The FDA’s latest Broad Agency Announcement details two complementary streams of real-world data (RWD) methodology for evidence generation and regulatory decision-making, spanning cross-cutting research and disease- and product-specific areas including oncology, women’s health, rare diseases, drugs, biologics, and devices.

The US Food and Drug Administration (FDA) has published its 2026 regulatory science framework, setting out priority research areas of interest and highlighting how the agency aims to advance RWD and real-world evidence (RWE) methodologies across the medical product lifecycle. Issued through the agency’s Broad Agency Announcement (BAA), the framework provides a mechanism for the FDA to draw on the capabilities of industry, academia, and other research organizations to strengthen the scientific tools and methods that underpin regulatory decision-making.

The FDA has used the BAA mechanism since 2012 to solicit regulatory science research proposals. Under the 2026 BAA, the agency is inviting applications from industry, academic, and nonprofit organizations, with awards taking the form of research and development contracts of up to five years. The FDA will also host a Broad Agency Announcement Day on January 20, 2026, to outline its priorities and application process.

According to the agency, the regulatory science framework is built around three core “charges” central to the FDA’s mission:

• Modernizing the development and evaluation of FDA-regulated products
• Strengthening post-market surveillance and labeling
• Supporting public health preparedness and response

Within this framework, the 2026 priorities highlight two complementary methodological focus areas related to RWD: methods to assess RWD for RWE generation, and methods to assess RWD to support regulatory decision-making. These methods are applied across disease areas, product types, and patient populations as enabling capabilities within the broader regulatory science agenda.

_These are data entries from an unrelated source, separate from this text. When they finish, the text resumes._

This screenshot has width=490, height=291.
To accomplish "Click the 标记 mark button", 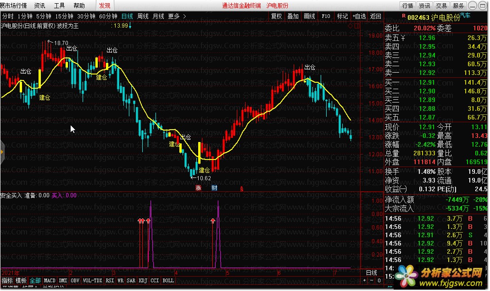I will [x=342, y=16].
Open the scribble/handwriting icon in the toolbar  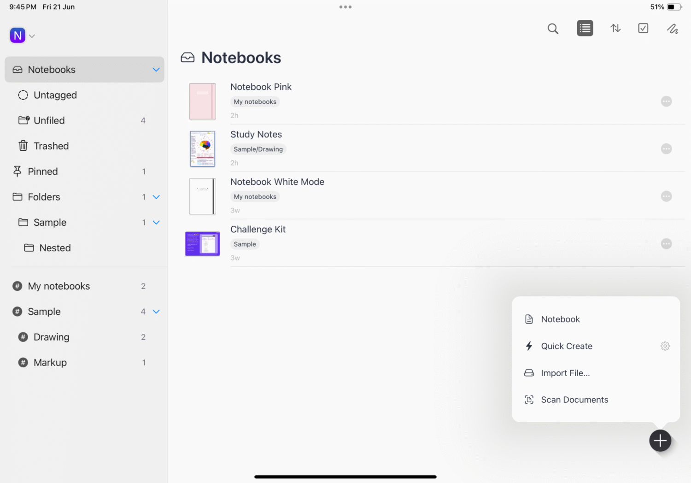(x=673, y=29)
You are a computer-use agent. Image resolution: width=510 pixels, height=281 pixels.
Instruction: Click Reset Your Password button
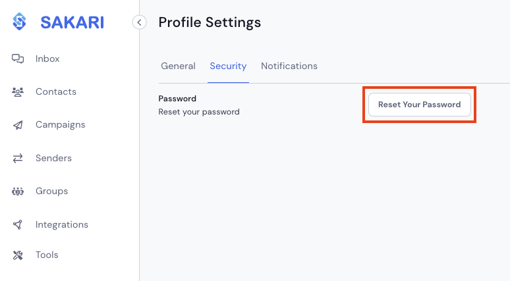(x=420, y=105)
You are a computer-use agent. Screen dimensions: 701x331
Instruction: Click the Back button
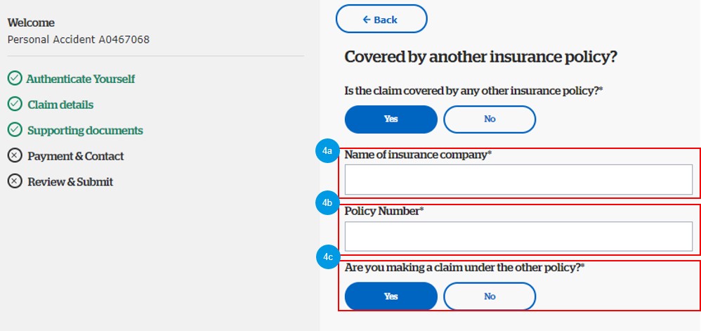(x=381, y=20)
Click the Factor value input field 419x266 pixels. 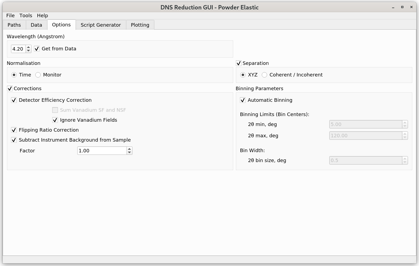102,151
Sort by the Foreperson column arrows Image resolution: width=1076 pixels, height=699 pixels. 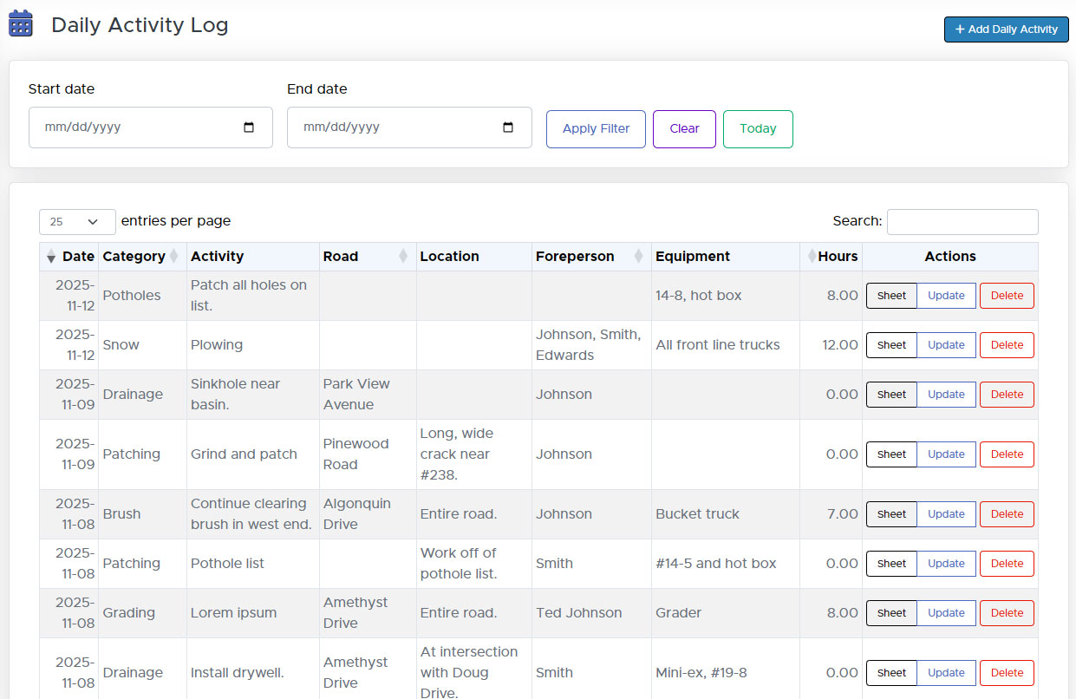coord(639,257)
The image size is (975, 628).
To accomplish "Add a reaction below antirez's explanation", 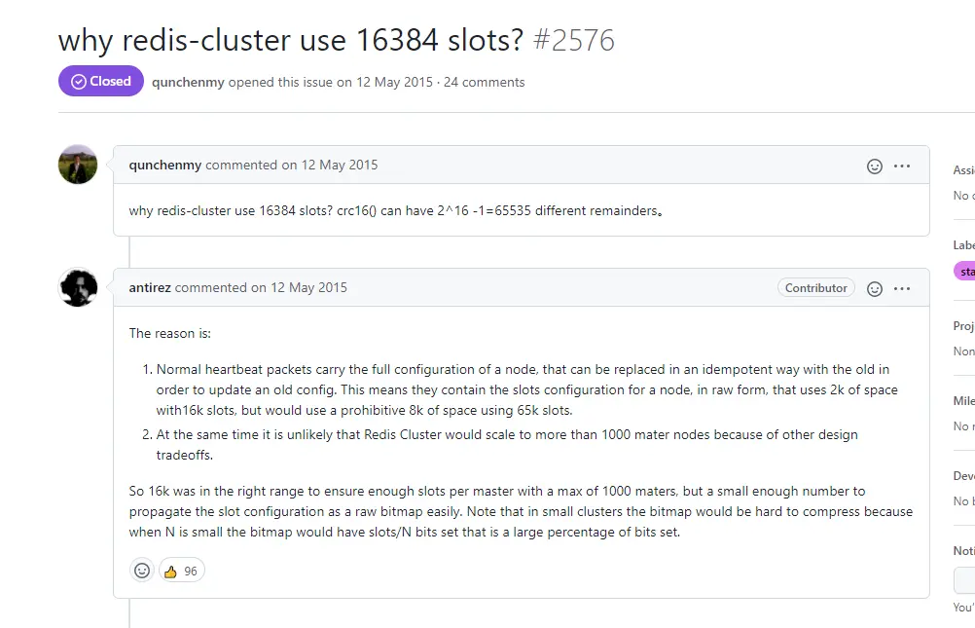I will coord(142,571).
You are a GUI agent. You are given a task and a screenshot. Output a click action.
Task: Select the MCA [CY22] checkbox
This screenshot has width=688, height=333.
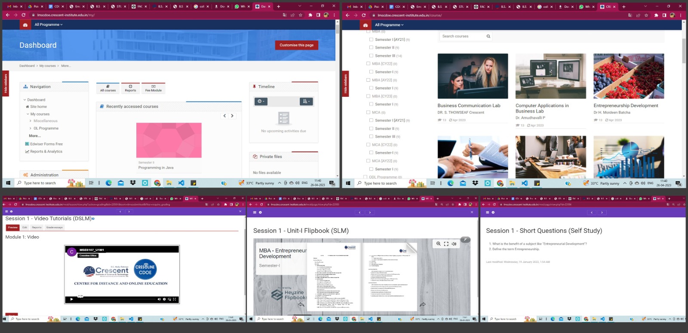coord(368,145)
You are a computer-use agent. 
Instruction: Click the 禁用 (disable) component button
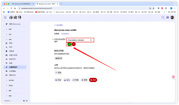pos(84,80)
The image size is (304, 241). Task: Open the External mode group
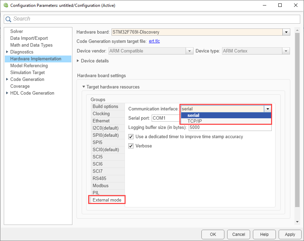click(107, 200)
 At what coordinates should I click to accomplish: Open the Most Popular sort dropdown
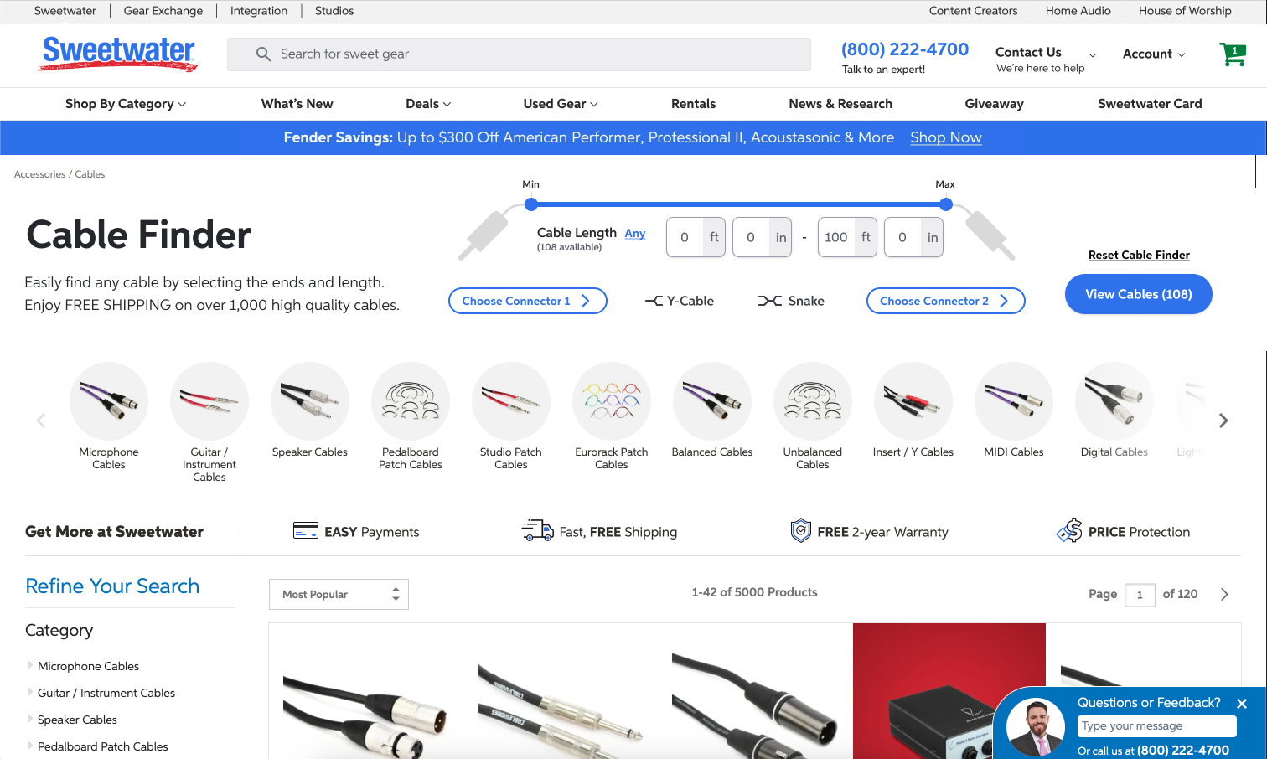(x=339, y=594)
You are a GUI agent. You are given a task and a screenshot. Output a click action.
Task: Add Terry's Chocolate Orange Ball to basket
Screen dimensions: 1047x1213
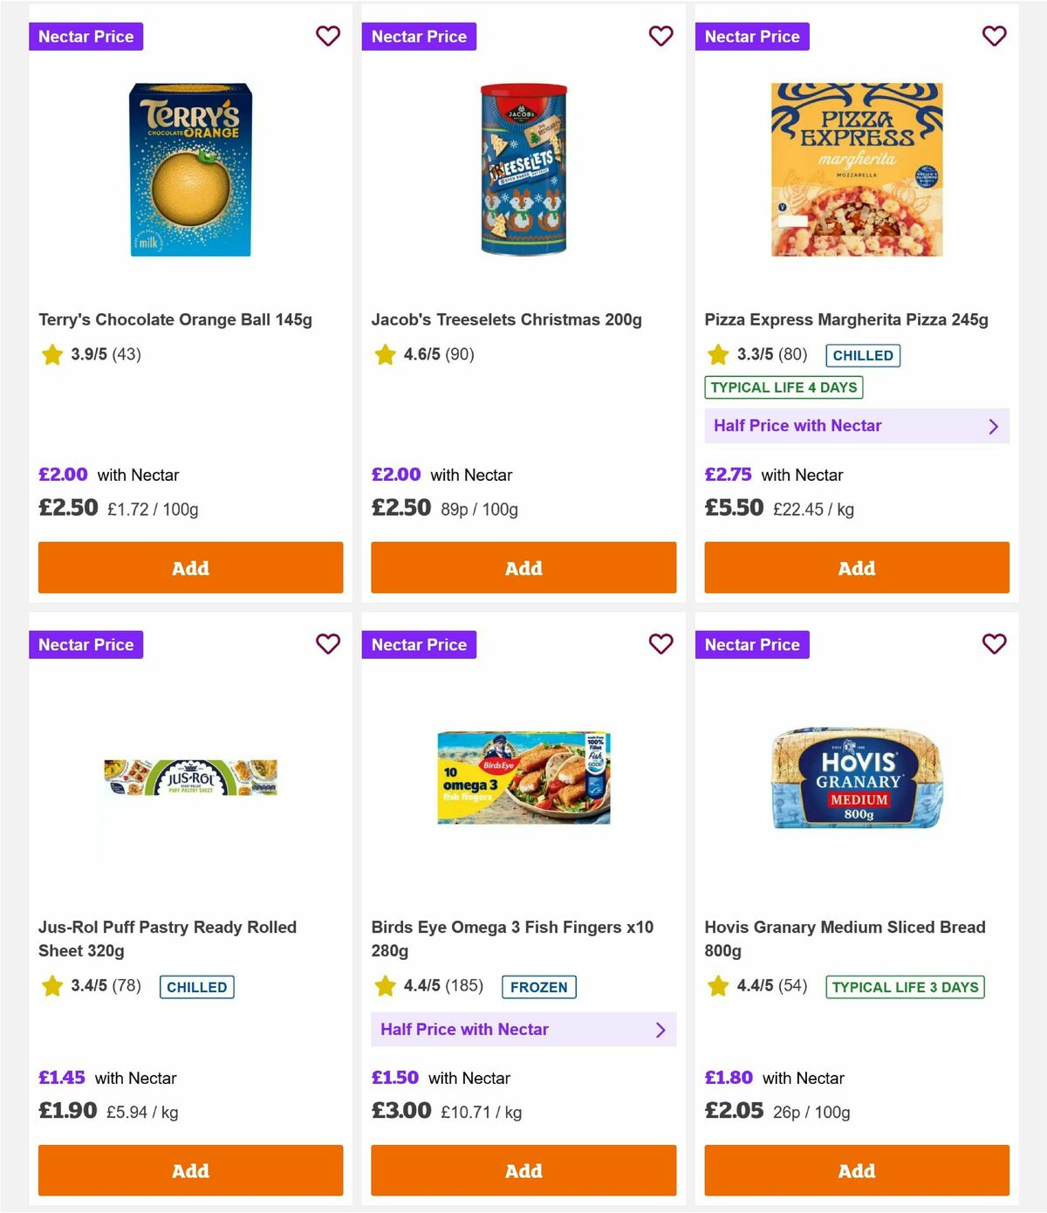tap(189, 567)
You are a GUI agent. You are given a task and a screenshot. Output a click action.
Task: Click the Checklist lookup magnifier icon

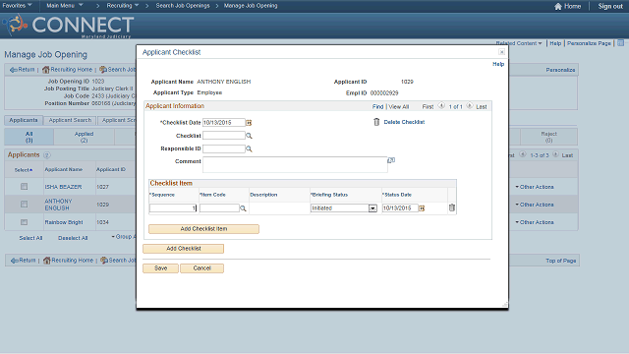tap(249, 136)
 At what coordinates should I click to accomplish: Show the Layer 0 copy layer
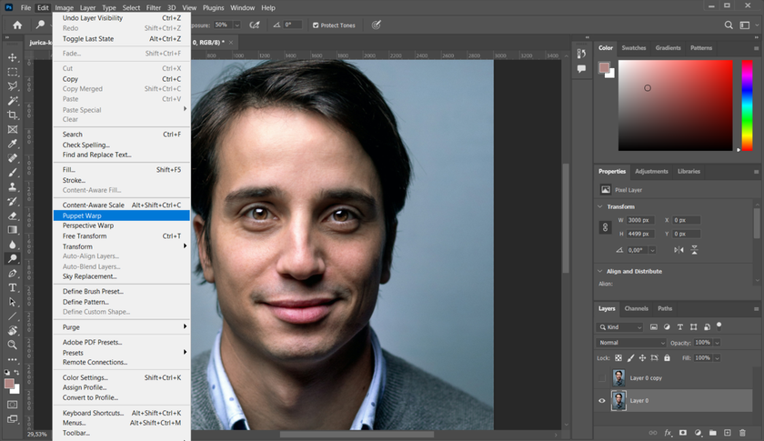click(601, 377)
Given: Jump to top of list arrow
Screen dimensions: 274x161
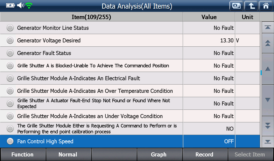Looking at the screenshot, I should click(268, 27).
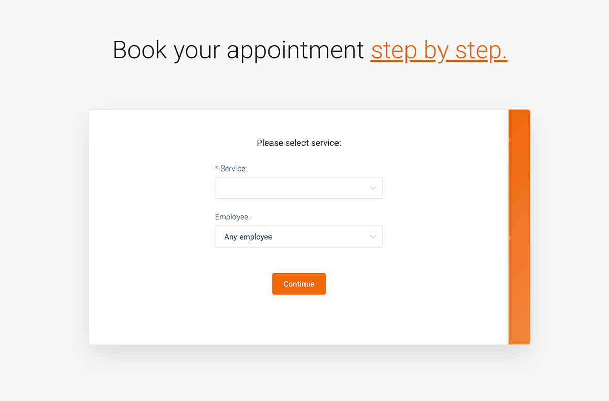Click the word "appointment" in heading

(295, 50)
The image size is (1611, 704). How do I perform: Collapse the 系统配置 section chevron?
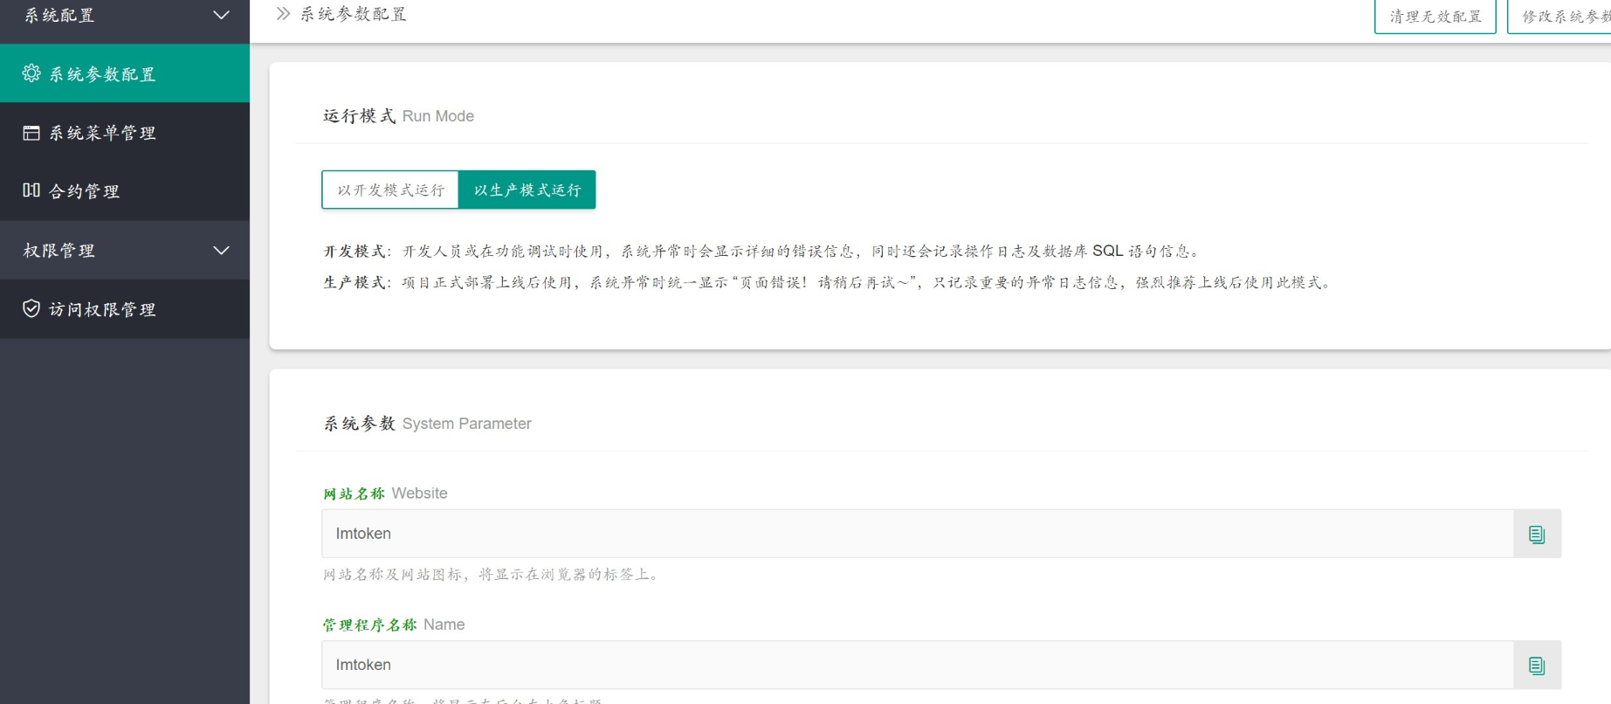tap(222, 15)
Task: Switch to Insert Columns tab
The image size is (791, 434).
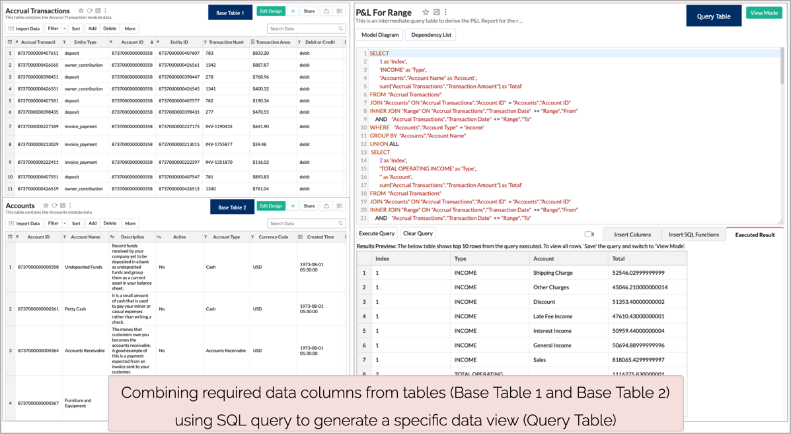Action: [x=632, y=235]
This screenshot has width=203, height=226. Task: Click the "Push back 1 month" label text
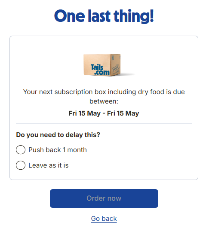point(58,150)
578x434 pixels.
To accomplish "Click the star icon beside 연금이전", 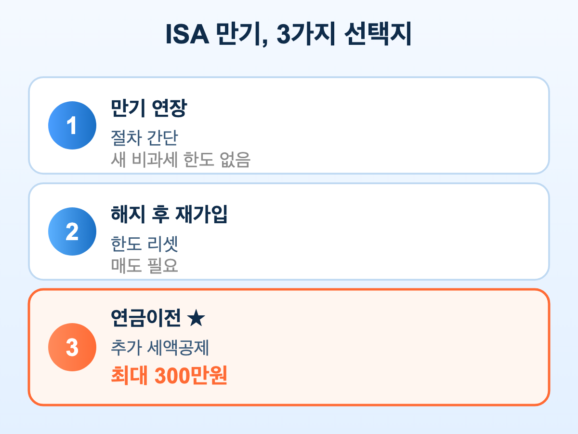I will pos(196,318).
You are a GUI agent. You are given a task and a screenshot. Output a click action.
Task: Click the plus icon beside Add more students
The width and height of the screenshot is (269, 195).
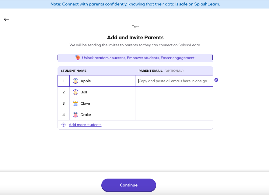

Cross-cutting methods feature prominently across both methodological focus areas, with the FDA seeking proposals that advance approaches applicable across disease areas and product types. Priority areas include improving observational study design, strengthening causal inference, and addressing bias and confounding in real-world analyses, alongside methods to validate whether RWD are fit-for-purpose for RWE generation. The agency is also inviting proposals to develop standards for data quality and data sources that enhance the reliability, interoperability, and utility of RWD, as well as to strengthen data harmonization and evidence synthesis. Additional areas of interest include methodological research involving digital health technologies, patient-generated data, and the integration of RWD into clinical trial designs across both pre-market and post-market settings.

Oncology is identified as a priority domain across both methodological focus areas. For RWE generation, the FDA is seeking methods to support the use of registries, development and validation of real-world endpoints, and AI-enabled approaches to analyze oncology RWD. Under regulatory decision-making, priorities include methodological approaches to post-market safety monitoring and evaluation of serious toxicities observed in routine clinical practice.

Women’s health priorities focus on methodologies that use RWD to assess safety, effectiveness, and clinically relevant sex differences. The FDA highlights interest in scalable data mining and analytical approaches to identify women’s health issues across large datasets, as well as methods to support post-market assessments using both US and international RWD sources.

Rare diseases are addressed through an emphasis on methods that leverage RWD sources, including patient registries, to support evidence generation in small and heterogeneous populations. The FDA is seeking approaches that can inform screening strategies, evaluate therapeutic effects, and support regulatory assessments where conventional clinical trials may be limited by feasibility or sample size.

Drugs, biologics, and devices span product-specific methodological priorities under the BAA. For drugs, the FDA highlights methods to design, conduct, and analyze externally controlled trials using RWD, with particular attention to bias, confounding, and endpoint validity. In biologics, priorities include methodological approaches to replicate findings from randomized controlled trials using RWD, alongside efforts to develop standards for data quality and data sources that improve the interoperability and utility of RWD. For medical devices, the agency is seeking methods to monitor the real-world performance of AI-enabled technologies, as well as approaches to post-market surveillance and risk communication.

Beyond RWD methodologies, the 2026 BAA also encompasses a broader range of regulatory science priorities aligned with the FDA’s three core charges. These include novel clinical trial designs, biomarkers, predictive toxicology, and approaches to incorporate patient input to modernize product development; automated safety reporting, active surveillance, risk communication, and artificial intelligence to strengthen post-market oversight; and medical countermeasures, antimicrobial resistance, global product safety, substance use and misuse, and emerging technologies to support public health preparedness.

Applications under the 2026 BAA are open until February 24, 2026.